Pembalap asal Monako itu berduel sengit dengan Russell di barisan depan sepanjang lap awal.
Lewis Hamilton juga tampil agresif dan naik ke posisi ketiga setelah start yang kuat.
Namun situasi berubah ketika Virtual Safety Car muncul di tengah balapan. Sebagian besar tim, termasuk Mercedes, memilih masuk pit lebih awal.
Ferrari justru mempertahankan kedua pembalapnya tetap di lintasan.
Keputusan tersebut akhirnya berujung kerugian besar bagi Ferrari. Hamilton bahkan sempat menyampaikan keluhannya lewat radio tim.
"Setidaknya salah satu dari kita seharusnya masuk pit!" ujar Hamilton di Radio tim Ferrari.
Kesempatan pitstop kembali hilang saat VSC kedua muncul pada lap 19. Pit lane sempat ditutup ketika Valtteri Bottas berhenti di dekat pintu masuk pit.

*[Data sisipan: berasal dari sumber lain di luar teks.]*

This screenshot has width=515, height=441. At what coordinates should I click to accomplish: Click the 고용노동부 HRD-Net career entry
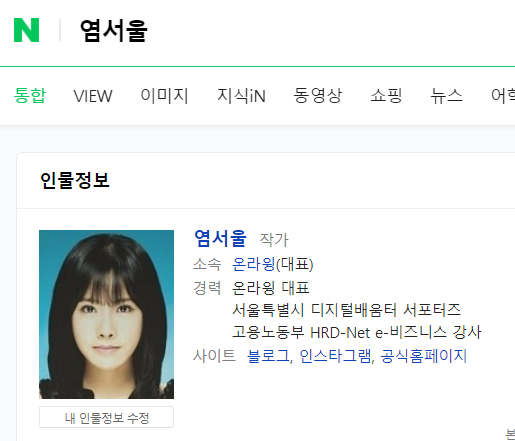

Kondisi ini membuat Ferrari kehilangan momentum strategi mereka.
Mercedes akhirnya menguasai jalannya balapan dan mengamankan finis 1-2 melalui Russell.
Leclerc dan Hamilton harus puas mengakhiri balapan di posisi ketiga dan keempat.

- Facebook/Ferrari
Meski mendapat kritik, Team Principal Ferrari Fred Vasseur membela keputusan strateginya.
“Kita harus realistis dengan ini, mereka delapan persepuluh detik lebih cepat dari kita kemarin, kita berjuang mati-matian di awal,” jelas Vasseur.
“Sekarang saya pikir pada tahap balapan ini, tidak ada yang mengharapkan strategi satu kali pit stop," tambahnya.
"Kami menargetkan yang optimal untuk kami, dan yang optimal adalah memperpanjang durasi pit stop. Kami juga terkejut dengan daya tahan ban. Saya pikir kami bisa melakukan 300 lap hari ini!" ujar Vasseur.
“Tapi begitulah adanya, saya pikir mereka Mercedes masih memiliki selisih performa dengan kami selama balapan. Masalahnya bukan strategi atau inti mobil, tetapi hanya kecepatan murni.” lanjutnya.